Dear EarthTalk: How is it that global warming could cause an increase in health problems and disease epidemics? Do we have any evidence that it is already happening? -- Jim Merrill, Provo, UT
Global warming isn’t just bad for the environment. There are several ways that it is expected to take a toll on human health. For starters, the extreme summer heat that is becoming more normal in a warming world can directly impact the health of billions of people.
“Extreme high air temperatures contribute directly to deaths from cardiovascular and respiratory disease, particularly among elderly people,” reports the World Health Organization (WHO). “In the heat wave of summer 2003 in Europe, for example, more than 70,000 excess deaths were recorded.”
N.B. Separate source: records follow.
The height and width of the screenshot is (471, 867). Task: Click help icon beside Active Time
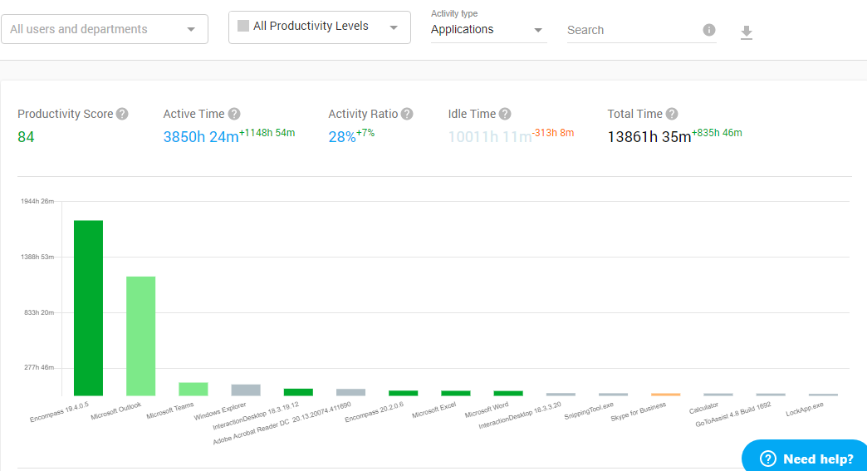click(x=234, y=114)
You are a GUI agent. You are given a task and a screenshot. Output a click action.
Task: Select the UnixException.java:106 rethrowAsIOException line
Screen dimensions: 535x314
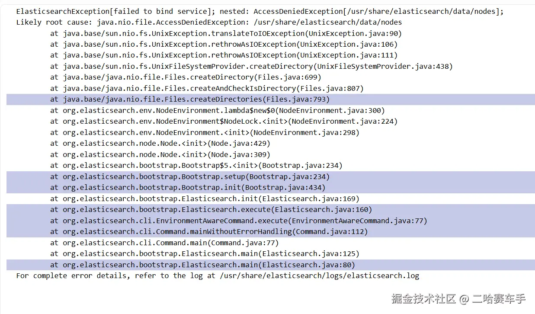pyautogui.click(x=224, y=44)

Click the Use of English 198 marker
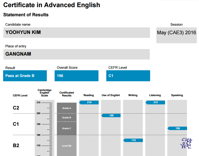111,116
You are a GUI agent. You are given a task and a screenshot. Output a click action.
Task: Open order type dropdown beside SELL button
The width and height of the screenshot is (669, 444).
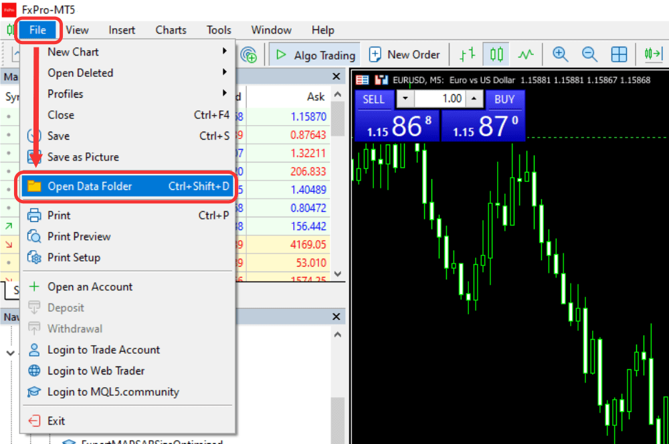pyautogui.click(x=405, y=98)
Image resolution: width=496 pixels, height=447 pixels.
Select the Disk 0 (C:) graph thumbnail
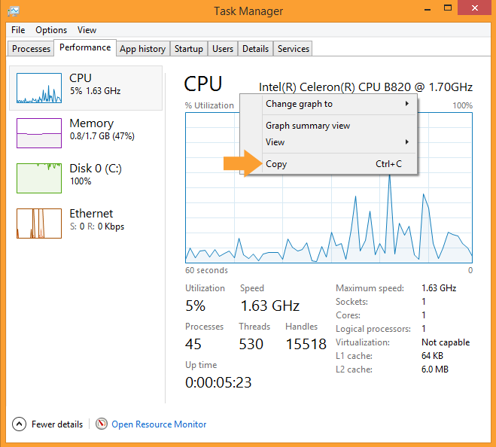(39, 178)
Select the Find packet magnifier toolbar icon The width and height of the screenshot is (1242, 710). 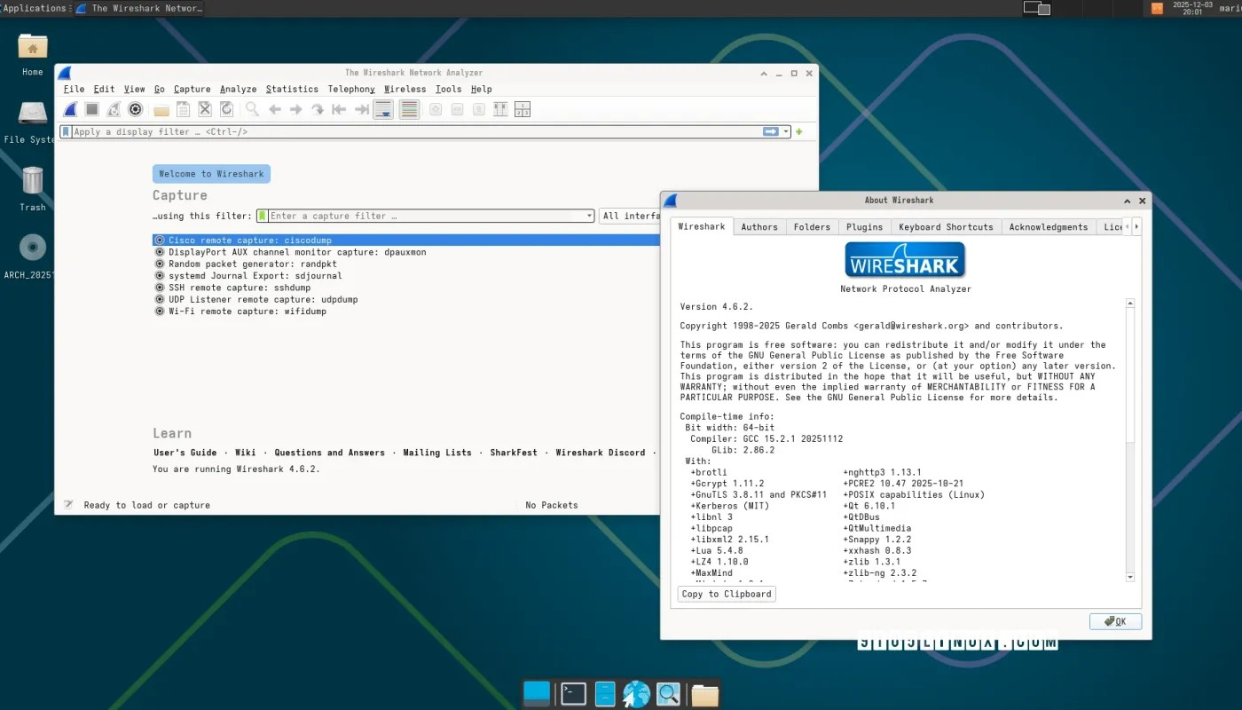pyautogui.click(x=252, y=108)
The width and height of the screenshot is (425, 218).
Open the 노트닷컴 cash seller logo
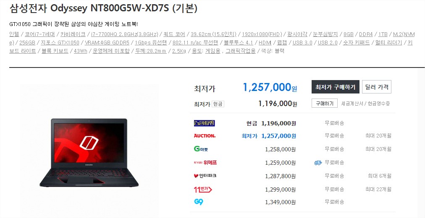click(x=205, y=123)
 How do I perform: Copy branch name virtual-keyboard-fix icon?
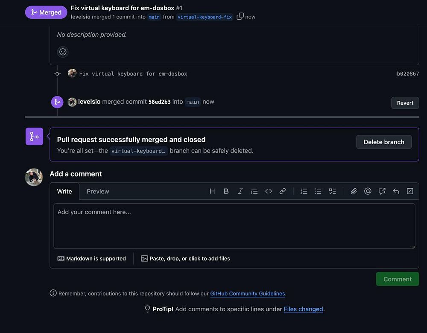coord(240,17)
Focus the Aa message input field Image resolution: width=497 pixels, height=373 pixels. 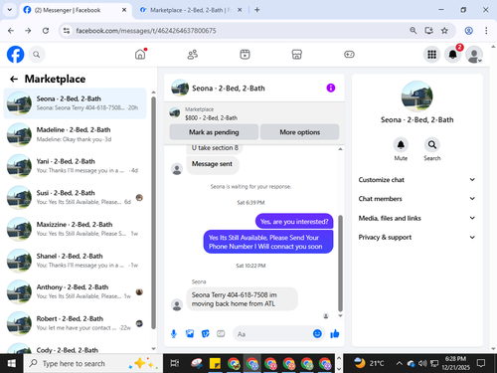[x=273, y=334]
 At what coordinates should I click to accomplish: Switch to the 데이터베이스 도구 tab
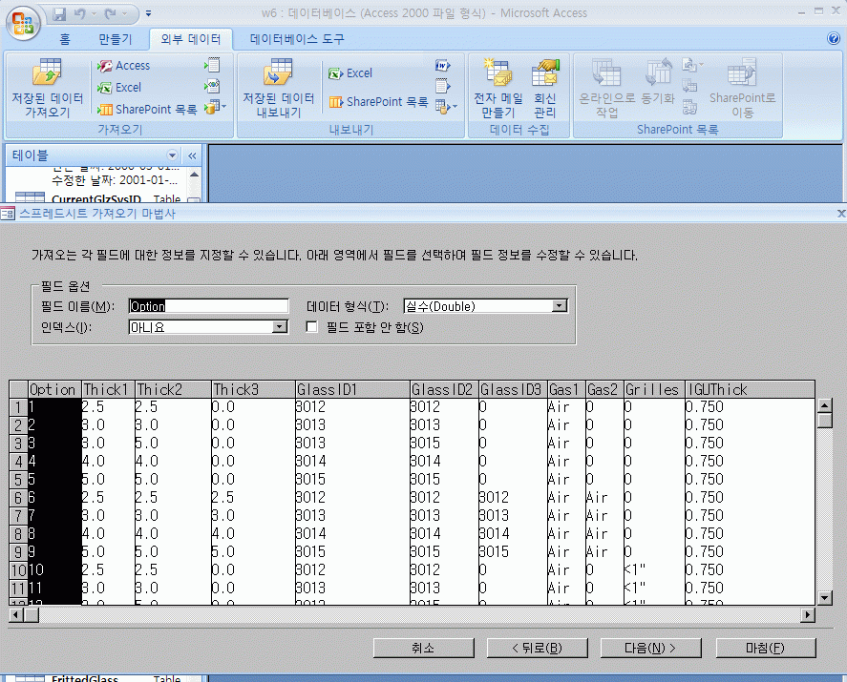pyautogui.click(x=297, y=39)
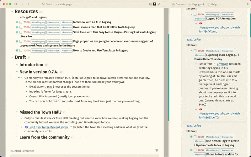Screen dimensions: 251x157
Task: Collapse the Resources heading bullet
Action: (x=12, y=12)
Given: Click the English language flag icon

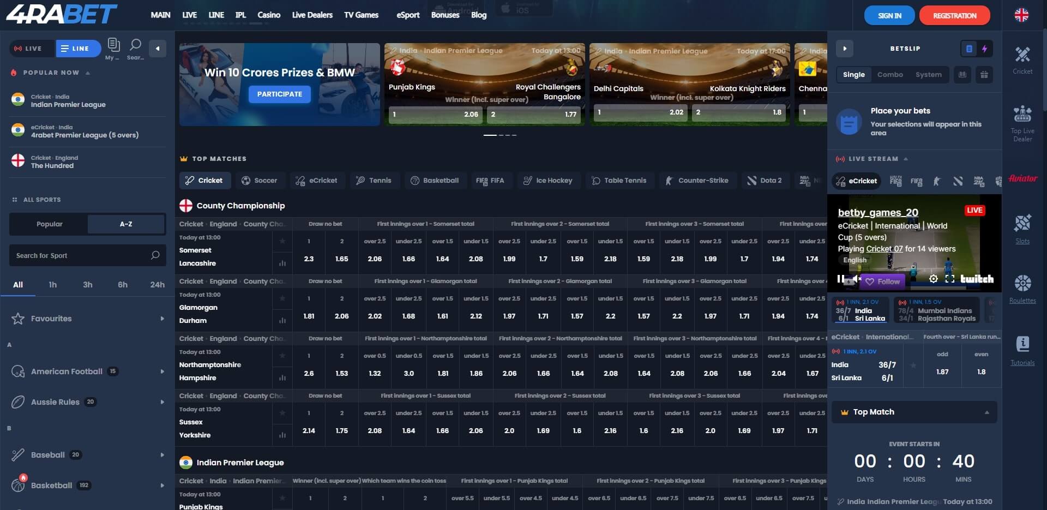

WHO adds that high temperatures also play a role in elevated levels of ozone and other air pollutants known to exacerbate respiratory and cardiovascular problems. And according to the non-profit Union of Concerned Scientists (UCS), warmer temperatures and higher levels of atmospheric carbon dioxide can stimulate plants to grow faster, mature earlier and produce more potent allergens. “Common allergens such as ragweed seem to respond particularly well to higher concentrations of carbon dioxide, as do pesky plants such as poison ivy. Allergy-related diseases rank among the most common and chronic illnesses…” reports the group.
Another way global warming is bad for our health is that it increases extreme weather events that can injure or kills large numbers of people. According to WHO, the number of weather-related natural disasters has more than tripled since the 1960s. Likewise, increasingly variable rainfall patterns combined with higher overall temperatures are leading to extended droughts around the world. “By the 2090s, climate change is likely to widen the area affected by drought, double the frequency of extreme droughts and increase their average duration six-fold,” reports WHO. One result is likely to be a downturn in agricultural productivity along with a spike in malnutrition. Another is less access to safe drinking water, a trigger for poor sanitation and the spread of diarrheal diseases—not to mention resource wars.
Perhaps most worrying to public health experts, though, is the potential for global warming to cause a spike in so-called “vector-borne diseases” like schistosomiasis, West Nile virus, malaria and dengue fever. “Insects previously stopped by cold winters are already moving to higher latitudes (toward the poles),” reports UCS. Researchers predict that thanks to global warming an extra two billion people, mostly in developing countries, will be exposed to the dengue virus over the next half century.
A related fear is that thawing permafrost in Polar Regions could allow otherwise dormant age-old viruses to re-emerge. Earlier this year, French and Russian researchers discovered a 30,000 year old giant virus, previously unknown to science, in frozen soil in Russia’s most northerly region. While the virus, which researchers dubbed Pithovirus sibericum, is harmless to humans and animals, its discovery has served as a wake-up call to epidemiologists about the potential re-emergence of other viruses that could make many people sick. While some of these re-emergent viruses might also be new to science, others could be revitalized versions of ones we thought we had eradicated, such as smallpox.